On Saturday 06 March 2004 15:18, Bruce Markey wrote:
> Therefore, I use these on my Low Quality
> settings where there is plenty of CPU time available and I see
> a significant improvement. I think many people use these for
> their highest quality settings assuming that they want the 'best'
> picture possible but it doesn't really do any good and just
> burns cycles.

HQ and 4MV will help if bitrate is low, they'll squeeze a little bit more 
quality out of the codec and reduce the blockiness.  If you're using very, 
very high bitrates because you're concerned about quality, turning these on 
will probably not improve things much, and if it overloads your CPU and 
causes frame drops, will probably make things worse.

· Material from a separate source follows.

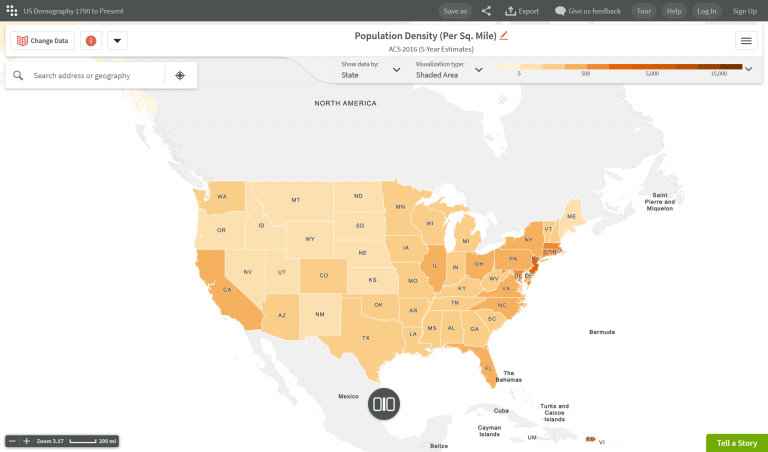
Task: Click the search magnifier icon
Action: (18, 75)
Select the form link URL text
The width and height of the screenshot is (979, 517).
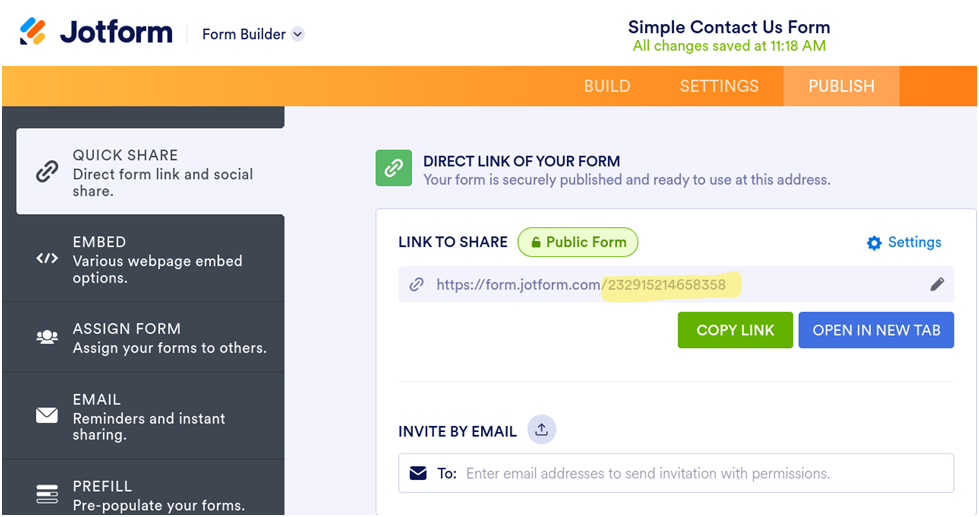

What I was saying was not that these options are no help at all, but that 
there are others, not currently exposed in MythTV, that work better.  And 
yes, people do seem to expect these options to improve color reproduction, 
which AFAIK they will have a negligible effect on, if any.

> I'm curious what differences you see, if any, when using these
> modified settings? I've tinkered with the v4l tuner settings,
> XV controls and TV controls for over a year trying to get the
> image to look more like the original cable TV image.

I'll try your settings.  When I say that default picture controls + default 
adjust filter looks fine, please understand that I haven't compared them to 
the cable connected directly to my TV.  Without adjust, at default picture 
controls, MythTV video is badly washed out, and adjust gets me to the point 
of having nothing glaringly wrong - if there are variations, they're 
transparent.  When I'm not as busy playing with my new Rio Karma, I'll try 
switching back and forth to see if I can see the difference.

> The timestamps also get funky when the CPU is pegged. There is
> a thread that grabs the frames from the card and marks the
> timecode based on the current system time. When the system isn't
> busy frames are about 33msec apart. If the CPU is pegged the
> grabber thread may not get to grab the frame until later and
> the current system time no longer reflects the spacing. One
> frame may be marked 100msec after the previous frame followed
> by intervals like 4msec and 12msec etc.

Hrm, I can see how that could be a problem.  Does the v4l API provide any 
method for detecting dropped frames?  If it does, you could base timecodes on 
the known interval between frames for the used TV standard, and multiply them 
appropriately when frames are dropped.

> Maybe you could test with it spewing out time stamps at key
> points to see where the differences are.

Now why didn't I think of that? :-)  It will take a bit of work to make this 
not have a large impact on how the code runs, but this might be a big help...

The other thing I'm working on is a tweak for filter benchmarking that reports 
best, worst, and a moving average of per-frame times, rather than reporting 
the average over each interval, as is currently done.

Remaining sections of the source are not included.